Meanwhile, with the advancement of semiconductor manufacturing technology, the operational speed of host devices, such as computers, smartphones, and smart pads, that communicate with storage devices is on the rise. As the operational speed of host devices improves, virtualization, which enables the execution of various virtual functions within a single host device, is being introduced.

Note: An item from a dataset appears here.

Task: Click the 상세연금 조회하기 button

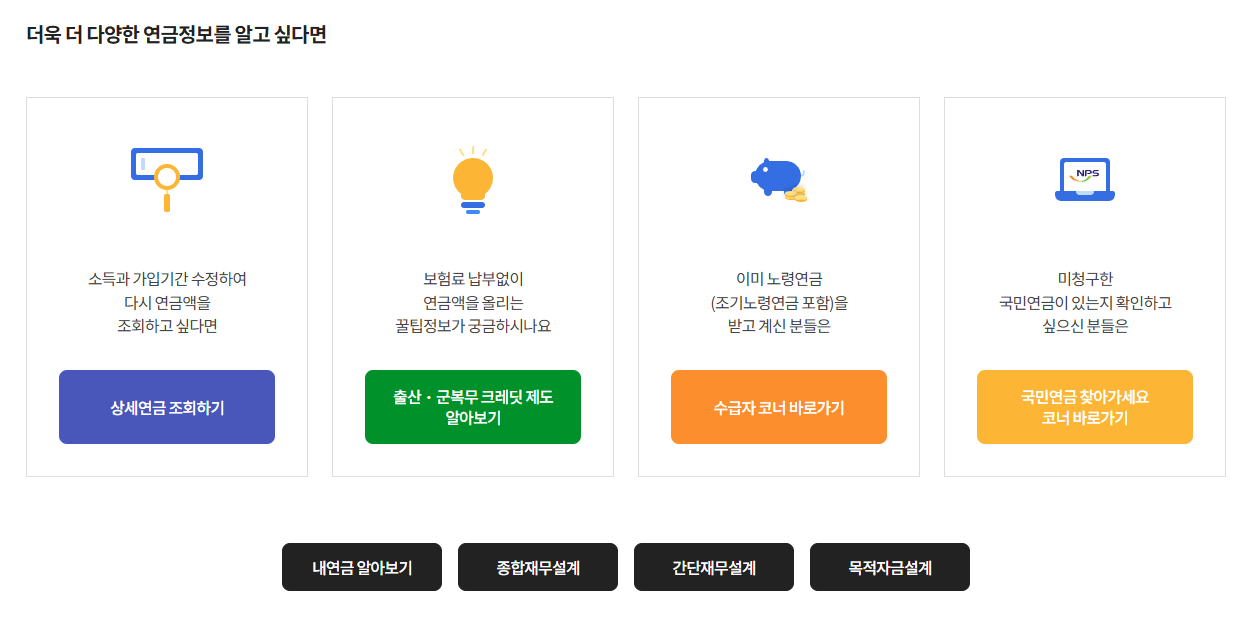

Furthermore, storage devices are evolving in line with its commercialization objectives, and research is ongoing for base-isolation storage systems that control power in minimum units of physical functions and for full-isolation storage systems that control power in minimum units of virtual functions.

SUMMARY

Aspects of the present disclosure provide a storage controller that efficiently allocates power budget to physical and virtual functions.

Aspects of the present disclosure also provide a storage device, where power budget is efficiently allocated to physical and virtual functions.

Aspects of the present disclosure also provide a host-storage system, where the power budget of a storage device is efficiently allocated to physical and virtual functions.

However, aspects of the present disclosure are not restricted to those set forth herein. The above and other aspects of the present disclosure will become more apparent to one of ordinary skill in the art to which the present disclosure pertains by referencing the detailed description of the present disclosure given below.

According to an aspect of the present disclosure, there is provided a storage controller comprising a physical function allocated to a physical machine of a host that processes first data; a first virtual function allocated to a first virtual machine of the host that processes second data; a second virtual function allocated to a second virtual machine of the host that processes third data; a rescheduling unit configured to assign priority tokens to each of the physical function, the first virtual function, and the second virtual function; and a multi-tenant power control unit configured to receive sub-power states of the physical function, the first virtual function, and the second virtual function, and allocate a power budget to each of the physical function, the first virtual function, and the second virtual function based on the assigned priority tokens and the sub-power states.

According to an aspect of the present disclosure, there is provided a storage device comprising a storage controller configured to generate a physical function, which is allocated to a physical machine of a host regarding an operation of a vehicle, a first virtual function, which is allocated to a first virtual machine of the host regarding an operation of the vehicle, and a second virtual function, which is allocated to a second virtual machine of the host regarding an operation of the vehicle; a memory device including a first memory region which corresponds to the physical function, a second memory region which corresponds to the first virtual function, and a third memory region which corresponds to the second virtual function; and a power management circuit controlled by the storage controller to manage power supplied to each of the first, second, and third memory regions, wherein the storage controller includes a rescheduling unit, which is configured to assign priority tokens to each of the physical function, the first virtual function, and the second virtual function, and a multi-tenant power control unit, which is configured to receive sub-power states of the physical function, the first virtual function, and the second virtual function, and allocate a power budget to each of the physical function, the first virtual function, and the second virtual function based on the assigned priority tokens and the sub-power states of the physical function, the first virtual function, and the second virtual function, and the power management circuit is controlled by the multi-tenant power control unit to independently manage power supplied to each of the first, second, and third memory regions based on the power budget allocated to each of the physical function, the first virtual function, and the second virtual function.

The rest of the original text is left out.